→ **Problem**: Find the line containing "Click the Netherlands" in the listing below. Repeat it exactly, along with each following line up to and including the one containing "Given: Close the Migrate Processing popup".
+-------+
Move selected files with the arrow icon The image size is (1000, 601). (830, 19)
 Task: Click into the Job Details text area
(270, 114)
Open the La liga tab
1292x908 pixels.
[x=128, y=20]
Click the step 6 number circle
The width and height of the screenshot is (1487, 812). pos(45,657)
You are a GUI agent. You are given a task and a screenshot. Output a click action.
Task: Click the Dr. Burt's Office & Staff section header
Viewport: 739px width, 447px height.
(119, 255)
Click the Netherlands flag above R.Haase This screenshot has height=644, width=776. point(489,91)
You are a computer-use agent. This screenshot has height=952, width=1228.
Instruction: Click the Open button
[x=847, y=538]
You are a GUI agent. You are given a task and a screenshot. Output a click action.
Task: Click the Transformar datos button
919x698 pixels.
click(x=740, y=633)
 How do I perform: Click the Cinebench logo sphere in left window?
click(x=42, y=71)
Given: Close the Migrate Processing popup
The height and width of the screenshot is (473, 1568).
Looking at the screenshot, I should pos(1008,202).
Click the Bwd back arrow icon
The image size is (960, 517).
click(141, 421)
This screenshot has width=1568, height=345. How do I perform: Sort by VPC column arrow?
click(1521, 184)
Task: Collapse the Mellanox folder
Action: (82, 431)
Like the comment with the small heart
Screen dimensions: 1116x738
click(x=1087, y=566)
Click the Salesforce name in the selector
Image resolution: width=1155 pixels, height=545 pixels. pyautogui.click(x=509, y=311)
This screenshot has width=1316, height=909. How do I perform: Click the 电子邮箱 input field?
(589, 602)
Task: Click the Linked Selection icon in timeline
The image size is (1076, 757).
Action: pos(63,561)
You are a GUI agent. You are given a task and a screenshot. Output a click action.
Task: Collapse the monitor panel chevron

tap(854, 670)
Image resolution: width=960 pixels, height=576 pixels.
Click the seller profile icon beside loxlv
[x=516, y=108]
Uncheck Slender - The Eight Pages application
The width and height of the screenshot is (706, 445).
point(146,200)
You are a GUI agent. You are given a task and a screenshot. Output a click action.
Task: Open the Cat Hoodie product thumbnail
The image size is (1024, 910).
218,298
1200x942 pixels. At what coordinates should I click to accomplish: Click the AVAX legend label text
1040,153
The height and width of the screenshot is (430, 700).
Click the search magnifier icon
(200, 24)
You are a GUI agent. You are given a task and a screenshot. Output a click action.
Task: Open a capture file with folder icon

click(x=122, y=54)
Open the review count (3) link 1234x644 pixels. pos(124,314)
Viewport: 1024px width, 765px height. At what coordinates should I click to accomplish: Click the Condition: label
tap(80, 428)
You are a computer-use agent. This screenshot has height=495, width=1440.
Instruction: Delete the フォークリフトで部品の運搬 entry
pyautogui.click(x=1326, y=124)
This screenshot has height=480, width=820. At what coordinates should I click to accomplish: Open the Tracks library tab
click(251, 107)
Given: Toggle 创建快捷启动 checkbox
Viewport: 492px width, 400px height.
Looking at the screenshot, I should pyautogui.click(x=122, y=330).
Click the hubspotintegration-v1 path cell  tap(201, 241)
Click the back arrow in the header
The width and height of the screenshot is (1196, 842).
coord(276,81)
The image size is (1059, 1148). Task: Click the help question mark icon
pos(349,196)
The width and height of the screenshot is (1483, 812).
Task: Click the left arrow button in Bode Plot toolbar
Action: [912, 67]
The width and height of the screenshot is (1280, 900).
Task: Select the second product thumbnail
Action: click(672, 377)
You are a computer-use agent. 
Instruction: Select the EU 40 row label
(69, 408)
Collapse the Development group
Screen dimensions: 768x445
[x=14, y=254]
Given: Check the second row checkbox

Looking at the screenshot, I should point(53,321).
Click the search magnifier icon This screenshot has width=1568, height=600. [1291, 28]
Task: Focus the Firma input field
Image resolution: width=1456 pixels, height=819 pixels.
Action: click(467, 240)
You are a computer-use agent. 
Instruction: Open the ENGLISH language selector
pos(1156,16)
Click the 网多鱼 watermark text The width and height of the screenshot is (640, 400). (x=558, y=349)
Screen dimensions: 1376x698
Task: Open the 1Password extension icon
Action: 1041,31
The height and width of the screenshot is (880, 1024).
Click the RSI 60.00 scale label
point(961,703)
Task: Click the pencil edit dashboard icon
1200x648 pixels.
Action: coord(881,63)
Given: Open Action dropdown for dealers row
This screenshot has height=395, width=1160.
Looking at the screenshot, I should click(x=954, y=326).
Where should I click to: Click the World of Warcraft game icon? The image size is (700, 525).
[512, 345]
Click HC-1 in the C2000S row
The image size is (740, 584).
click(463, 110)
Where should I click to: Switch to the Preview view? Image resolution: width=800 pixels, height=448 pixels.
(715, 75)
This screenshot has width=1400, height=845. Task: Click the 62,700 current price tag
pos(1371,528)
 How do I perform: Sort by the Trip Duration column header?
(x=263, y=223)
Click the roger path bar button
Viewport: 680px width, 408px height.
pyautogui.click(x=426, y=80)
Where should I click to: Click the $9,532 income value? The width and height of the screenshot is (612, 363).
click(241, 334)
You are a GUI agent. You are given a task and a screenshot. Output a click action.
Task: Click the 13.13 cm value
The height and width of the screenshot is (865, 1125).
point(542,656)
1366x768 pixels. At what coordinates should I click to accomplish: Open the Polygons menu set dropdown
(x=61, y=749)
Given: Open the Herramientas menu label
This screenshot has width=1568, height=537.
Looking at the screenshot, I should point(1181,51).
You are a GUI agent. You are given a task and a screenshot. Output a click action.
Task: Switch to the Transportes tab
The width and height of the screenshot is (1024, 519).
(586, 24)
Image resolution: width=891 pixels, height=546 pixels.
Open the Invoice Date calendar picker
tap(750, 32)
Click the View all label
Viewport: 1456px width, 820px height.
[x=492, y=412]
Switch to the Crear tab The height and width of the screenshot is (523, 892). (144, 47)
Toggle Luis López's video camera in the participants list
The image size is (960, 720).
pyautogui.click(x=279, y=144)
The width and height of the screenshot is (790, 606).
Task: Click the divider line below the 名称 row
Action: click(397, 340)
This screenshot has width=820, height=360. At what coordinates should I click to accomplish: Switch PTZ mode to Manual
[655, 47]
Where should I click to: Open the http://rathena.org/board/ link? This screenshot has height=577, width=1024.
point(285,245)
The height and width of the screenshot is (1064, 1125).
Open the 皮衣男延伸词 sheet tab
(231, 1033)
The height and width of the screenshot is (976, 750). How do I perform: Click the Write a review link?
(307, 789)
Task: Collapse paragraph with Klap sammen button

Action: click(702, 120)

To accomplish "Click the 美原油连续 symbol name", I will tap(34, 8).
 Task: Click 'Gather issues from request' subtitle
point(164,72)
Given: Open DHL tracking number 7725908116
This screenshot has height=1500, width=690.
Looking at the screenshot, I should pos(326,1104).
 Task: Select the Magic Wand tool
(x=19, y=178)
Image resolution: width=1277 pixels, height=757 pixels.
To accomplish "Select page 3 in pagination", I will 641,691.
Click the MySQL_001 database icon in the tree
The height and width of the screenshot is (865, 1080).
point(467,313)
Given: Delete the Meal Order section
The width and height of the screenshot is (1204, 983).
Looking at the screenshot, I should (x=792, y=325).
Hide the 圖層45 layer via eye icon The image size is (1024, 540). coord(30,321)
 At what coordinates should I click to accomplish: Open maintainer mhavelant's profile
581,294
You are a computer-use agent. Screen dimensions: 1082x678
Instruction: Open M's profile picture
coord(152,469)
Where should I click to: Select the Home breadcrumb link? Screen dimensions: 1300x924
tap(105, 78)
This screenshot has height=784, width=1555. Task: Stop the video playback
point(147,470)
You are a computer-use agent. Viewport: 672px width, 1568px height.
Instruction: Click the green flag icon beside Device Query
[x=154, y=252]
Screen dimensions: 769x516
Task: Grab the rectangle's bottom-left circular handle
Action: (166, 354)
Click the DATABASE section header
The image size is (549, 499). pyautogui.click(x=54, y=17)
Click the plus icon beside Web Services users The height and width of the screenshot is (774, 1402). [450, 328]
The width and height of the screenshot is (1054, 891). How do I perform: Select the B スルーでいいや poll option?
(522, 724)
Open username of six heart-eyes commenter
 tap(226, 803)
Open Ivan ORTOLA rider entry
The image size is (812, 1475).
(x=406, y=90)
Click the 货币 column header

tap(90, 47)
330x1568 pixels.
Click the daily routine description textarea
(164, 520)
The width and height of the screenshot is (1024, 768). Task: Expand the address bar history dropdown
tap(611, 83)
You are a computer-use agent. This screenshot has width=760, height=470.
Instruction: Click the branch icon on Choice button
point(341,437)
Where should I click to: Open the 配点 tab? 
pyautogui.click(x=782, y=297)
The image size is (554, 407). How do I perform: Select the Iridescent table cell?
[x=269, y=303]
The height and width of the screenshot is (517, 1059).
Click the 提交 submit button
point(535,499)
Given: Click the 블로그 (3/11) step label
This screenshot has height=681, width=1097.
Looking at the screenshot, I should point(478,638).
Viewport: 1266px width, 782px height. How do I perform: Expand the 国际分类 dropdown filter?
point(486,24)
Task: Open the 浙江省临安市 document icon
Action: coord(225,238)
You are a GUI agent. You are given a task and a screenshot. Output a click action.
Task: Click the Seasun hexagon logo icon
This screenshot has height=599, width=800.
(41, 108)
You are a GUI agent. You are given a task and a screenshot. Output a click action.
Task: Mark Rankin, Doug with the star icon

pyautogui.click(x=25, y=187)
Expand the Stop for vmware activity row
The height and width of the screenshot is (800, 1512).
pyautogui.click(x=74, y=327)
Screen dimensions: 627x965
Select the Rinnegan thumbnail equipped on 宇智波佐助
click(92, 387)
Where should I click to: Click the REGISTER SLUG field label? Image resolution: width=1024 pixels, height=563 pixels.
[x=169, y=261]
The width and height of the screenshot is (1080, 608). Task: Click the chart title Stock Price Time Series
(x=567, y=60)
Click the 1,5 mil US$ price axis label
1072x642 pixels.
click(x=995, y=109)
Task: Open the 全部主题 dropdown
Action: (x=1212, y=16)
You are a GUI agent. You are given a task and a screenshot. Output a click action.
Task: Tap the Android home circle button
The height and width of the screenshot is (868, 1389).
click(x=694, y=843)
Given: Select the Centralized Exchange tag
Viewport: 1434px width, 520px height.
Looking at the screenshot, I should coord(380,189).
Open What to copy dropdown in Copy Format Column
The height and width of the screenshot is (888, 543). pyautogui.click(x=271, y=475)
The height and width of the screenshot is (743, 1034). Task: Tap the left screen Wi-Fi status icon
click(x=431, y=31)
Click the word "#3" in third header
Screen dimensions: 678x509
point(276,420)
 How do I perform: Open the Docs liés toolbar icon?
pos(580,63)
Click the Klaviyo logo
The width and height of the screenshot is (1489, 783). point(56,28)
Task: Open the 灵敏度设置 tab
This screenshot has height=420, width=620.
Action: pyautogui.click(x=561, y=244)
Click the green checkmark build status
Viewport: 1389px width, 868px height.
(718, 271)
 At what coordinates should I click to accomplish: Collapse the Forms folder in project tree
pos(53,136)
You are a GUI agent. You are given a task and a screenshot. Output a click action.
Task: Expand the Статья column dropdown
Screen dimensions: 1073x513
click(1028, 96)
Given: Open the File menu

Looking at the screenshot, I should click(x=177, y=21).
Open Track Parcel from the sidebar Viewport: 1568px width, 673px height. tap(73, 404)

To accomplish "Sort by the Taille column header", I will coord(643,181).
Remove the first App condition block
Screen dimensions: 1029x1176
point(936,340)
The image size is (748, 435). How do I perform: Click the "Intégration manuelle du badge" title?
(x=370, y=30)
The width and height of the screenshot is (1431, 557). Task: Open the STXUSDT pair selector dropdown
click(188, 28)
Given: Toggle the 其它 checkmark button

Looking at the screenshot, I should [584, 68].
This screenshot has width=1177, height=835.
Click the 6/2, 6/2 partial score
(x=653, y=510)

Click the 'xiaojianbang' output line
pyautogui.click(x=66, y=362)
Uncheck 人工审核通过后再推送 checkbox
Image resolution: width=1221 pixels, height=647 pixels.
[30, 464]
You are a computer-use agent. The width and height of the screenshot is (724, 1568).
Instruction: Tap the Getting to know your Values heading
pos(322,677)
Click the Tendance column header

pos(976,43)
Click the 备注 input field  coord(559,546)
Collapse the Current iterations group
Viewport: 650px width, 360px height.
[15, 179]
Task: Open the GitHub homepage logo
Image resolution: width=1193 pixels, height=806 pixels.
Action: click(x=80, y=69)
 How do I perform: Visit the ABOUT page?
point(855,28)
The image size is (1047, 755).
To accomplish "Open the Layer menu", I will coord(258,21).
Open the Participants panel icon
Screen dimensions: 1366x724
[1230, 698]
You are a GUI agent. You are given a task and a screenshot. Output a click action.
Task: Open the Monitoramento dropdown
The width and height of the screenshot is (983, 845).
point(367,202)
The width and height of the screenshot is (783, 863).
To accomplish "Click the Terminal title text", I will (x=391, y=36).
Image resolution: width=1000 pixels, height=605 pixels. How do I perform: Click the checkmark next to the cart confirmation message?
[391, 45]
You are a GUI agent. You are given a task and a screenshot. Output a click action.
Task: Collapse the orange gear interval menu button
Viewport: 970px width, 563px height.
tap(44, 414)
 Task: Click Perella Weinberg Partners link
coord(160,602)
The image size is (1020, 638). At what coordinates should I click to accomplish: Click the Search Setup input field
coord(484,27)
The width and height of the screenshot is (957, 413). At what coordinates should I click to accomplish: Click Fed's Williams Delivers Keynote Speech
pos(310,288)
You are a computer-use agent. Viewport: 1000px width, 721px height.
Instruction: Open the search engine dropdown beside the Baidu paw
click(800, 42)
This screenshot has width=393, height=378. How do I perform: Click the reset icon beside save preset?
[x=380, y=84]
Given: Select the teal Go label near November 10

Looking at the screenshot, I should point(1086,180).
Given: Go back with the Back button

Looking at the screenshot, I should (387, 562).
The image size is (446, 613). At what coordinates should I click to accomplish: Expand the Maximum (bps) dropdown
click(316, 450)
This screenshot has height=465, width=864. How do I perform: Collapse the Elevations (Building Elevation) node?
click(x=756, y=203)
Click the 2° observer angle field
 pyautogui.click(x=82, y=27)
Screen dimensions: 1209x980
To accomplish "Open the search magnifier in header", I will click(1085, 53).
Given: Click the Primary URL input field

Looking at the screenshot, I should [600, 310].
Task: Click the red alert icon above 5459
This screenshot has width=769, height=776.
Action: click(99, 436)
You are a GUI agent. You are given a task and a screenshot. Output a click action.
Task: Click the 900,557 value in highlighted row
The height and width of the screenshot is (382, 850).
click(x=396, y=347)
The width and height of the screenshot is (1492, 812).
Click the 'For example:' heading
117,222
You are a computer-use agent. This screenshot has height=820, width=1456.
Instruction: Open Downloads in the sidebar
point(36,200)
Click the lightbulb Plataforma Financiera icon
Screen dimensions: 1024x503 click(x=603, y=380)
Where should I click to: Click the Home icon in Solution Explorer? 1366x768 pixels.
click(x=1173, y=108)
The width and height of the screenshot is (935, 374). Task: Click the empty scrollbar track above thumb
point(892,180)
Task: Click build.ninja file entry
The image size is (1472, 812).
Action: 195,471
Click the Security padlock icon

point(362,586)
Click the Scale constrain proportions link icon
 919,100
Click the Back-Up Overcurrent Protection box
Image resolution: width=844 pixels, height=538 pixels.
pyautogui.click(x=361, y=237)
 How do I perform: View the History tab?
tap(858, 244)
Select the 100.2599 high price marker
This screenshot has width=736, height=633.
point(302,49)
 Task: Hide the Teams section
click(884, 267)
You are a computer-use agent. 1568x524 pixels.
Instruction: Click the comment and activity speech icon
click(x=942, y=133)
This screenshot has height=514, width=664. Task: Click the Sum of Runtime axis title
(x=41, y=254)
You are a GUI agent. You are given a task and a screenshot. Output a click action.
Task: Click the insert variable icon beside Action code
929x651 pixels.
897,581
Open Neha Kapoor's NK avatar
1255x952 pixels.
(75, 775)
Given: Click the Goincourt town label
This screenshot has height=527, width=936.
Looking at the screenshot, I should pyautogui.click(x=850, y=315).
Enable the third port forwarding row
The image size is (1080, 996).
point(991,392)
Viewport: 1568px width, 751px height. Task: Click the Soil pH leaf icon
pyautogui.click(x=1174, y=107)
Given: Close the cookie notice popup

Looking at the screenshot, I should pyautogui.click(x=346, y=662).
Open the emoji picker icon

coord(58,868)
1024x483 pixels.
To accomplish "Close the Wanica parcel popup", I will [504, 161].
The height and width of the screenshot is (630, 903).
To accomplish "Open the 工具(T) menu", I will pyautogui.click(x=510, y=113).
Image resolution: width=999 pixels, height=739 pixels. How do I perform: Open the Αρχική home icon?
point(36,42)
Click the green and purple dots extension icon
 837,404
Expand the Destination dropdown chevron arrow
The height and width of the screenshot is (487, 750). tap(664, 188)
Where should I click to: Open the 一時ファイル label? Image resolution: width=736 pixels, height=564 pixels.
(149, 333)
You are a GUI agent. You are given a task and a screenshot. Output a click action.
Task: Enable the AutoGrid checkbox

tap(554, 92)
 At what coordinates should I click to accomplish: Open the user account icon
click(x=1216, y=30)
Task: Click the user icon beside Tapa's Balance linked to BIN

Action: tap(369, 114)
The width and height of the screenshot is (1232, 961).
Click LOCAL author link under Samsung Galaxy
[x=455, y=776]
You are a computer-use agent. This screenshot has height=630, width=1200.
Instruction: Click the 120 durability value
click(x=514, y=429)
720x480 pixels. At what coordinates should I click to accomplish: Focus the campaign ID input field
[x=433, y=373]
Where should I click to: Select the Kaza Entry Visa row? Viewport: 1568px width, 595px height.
+-------+
→ **Completed task**:
Click the Netherlands flag above R.Haase This screenshot has height=644, width=776. point(489,91)
You are a computer-use agent. This screenshot has height=952, width=1228.
Instruction: Click the Open button
[x=847, y=538]
You are a GUI agent. You are given a task and a screenshot. Output a click action.
Task: Click the Transformar datos button
919x698 pixels.
click(x=740, y=633)
 How do I perform: Click the Cinebench logo sphere in left window?
click(x=42, y=71)
Given: Close the Migrate Processing popup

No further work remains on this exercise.